95 »Die Dschinns oder der Satan selbst haben das Vieh allerdings gegen uns losgelassen; denn jetzt ist wirklich nicht mehr daran zu denken, daß ich zu den Fremden hinüberschleiche. Schon werden die Pferde unruhig; sie haben die Schakale gewittert und werden bald das ganze Lager aufstören. Komm', wir wollen zurück zu unserem Zelt! Es ist in der Tat besser, die Nacht zu verschlafen.« –

Aber nicht nur die Pferde hatten die Schakale gewittert, sondern auch Walters Esel, und der gab sein Mißfallen an den nächtlichen Herumstreunern und ihrem die Ohren beleidigenden Geheul durch ein so schmetterndes Yah kund, daß der Knabe aus dem Schlaf auffuhr, sich aus den Decken schälte und vor sein Zelt hinaustrat, um zu schauen, was es gäbe.

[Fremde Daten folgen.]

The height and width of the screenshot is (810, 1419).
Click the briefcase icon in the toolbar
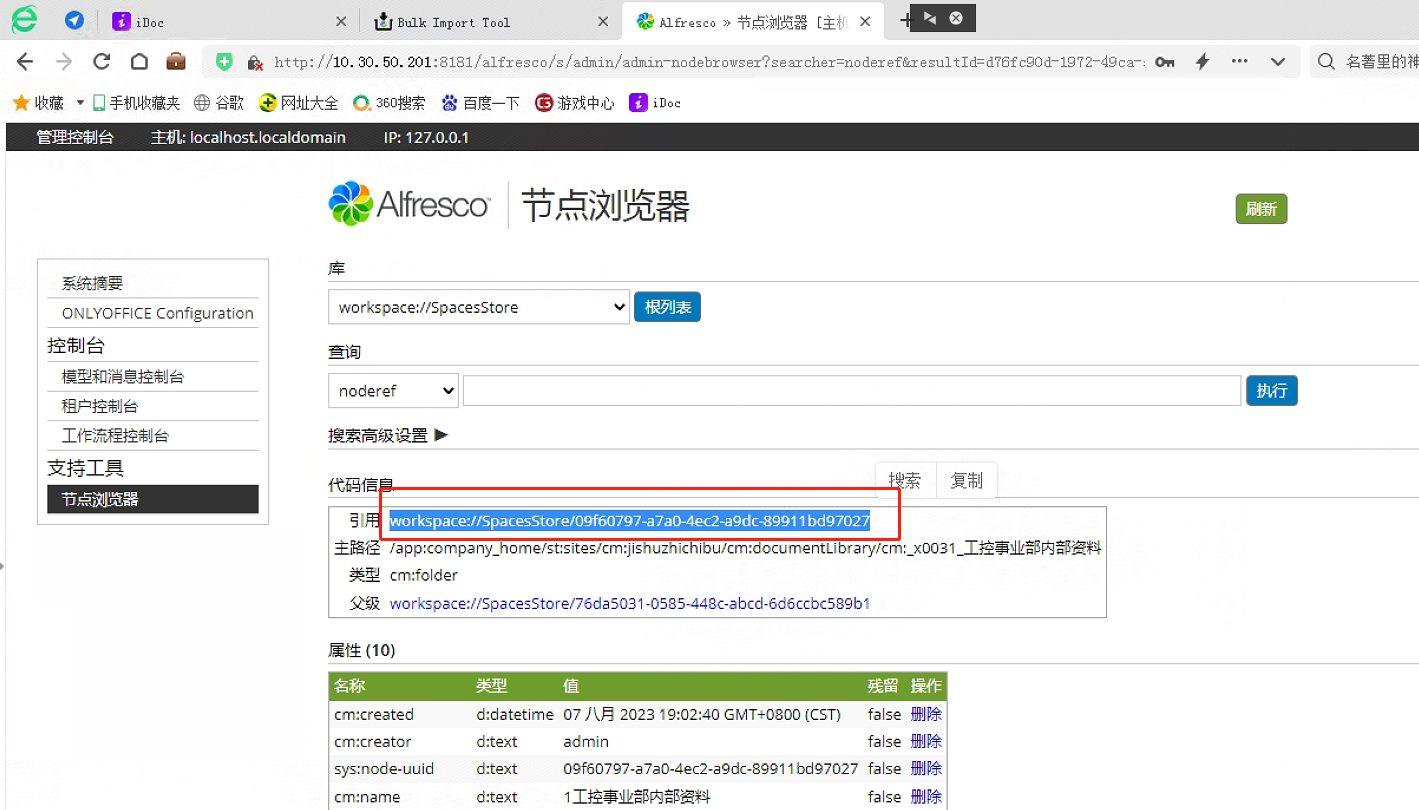pos(176,62)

Er sah aber nur zwei Männer, die auf ein Zelt zugingen, das zum Lager der zuletzt angekommenen Reisegesellschaft gehörte. Und als auf das Gesicht des einen jener Männer das volle Mondlicht fiel, hätte der Knabe darauf schwören mögen, daß es der alte Derwisch war, dem die Gräfin am Morgen ein Silberstück gereicht hatte.